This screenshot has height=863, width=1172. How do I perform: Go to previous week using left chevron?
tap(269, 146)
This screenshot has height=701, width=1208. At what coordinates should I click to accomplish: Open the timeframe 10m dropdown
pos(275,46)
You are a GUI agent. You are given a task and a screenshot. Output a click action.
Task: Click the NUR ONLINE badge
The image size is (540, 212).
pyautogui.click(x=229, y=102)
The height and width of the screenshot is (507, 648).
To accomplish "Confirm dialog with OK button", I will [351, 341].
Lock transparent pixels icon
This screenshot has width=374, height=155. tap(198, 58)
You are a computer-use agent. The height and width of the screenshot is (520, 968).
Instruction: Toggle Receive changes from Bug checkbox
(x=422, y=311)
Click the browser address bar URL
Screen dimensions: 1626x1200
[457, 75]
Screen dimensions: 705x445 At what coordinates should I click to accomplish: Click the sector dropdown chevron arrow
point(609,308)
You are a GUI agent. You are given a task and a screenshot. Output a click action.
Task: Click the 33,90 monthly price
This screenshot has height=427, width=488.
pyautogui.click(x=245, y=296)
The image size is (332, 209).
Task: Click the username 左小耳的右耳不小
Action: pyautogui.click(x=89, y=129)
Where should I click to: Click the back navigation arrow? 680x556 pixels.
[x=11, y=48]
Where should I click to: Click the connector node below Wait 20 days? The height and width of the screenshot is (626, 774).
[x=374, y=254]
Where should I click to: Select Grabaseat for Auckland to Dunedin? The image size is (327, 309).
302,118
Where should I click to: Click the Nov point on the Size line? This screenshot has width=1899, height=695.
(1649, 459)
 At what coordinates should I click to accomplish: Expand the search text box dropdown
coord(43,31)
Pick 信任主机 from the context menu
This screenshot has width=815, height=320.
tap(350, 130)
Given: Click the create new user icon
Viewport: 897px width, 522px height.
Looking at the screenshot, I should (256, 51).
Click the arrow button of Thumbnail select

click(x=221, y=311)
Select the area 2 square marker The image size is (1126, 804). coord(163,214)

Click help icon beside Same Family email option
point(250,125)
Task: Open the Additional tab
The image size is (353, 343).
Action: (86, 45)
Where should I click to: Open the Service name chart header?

# WORK ORDER
Take exactly the lines from the one containing "Where should I click to: Click the connector" through the one containing "Given: Click the create new user icon" in the data above, and output them with nothing added.

# EXERCISE ANSWER
Where should I click to: Click the connector node below Wait 20 days? The height and width of the screenshot is (626, 774).
[x=374, y=254]
Where should I click to: Select Grabaseat for Auckland to Dunedin? The image size is (327, 309).
302,118
Where should I click to: Click the Nov point on the Size line? This screenshot has width=1899, height=695.
(1649, 459)
 At what coordinates should I click to accomplish: Expand the search text box dropdown
coord(43,31)
Pick 信任主机 from the context menu
This screenshot has width=815, height=320.
tap(350, 130)
Given: Click the create new user icon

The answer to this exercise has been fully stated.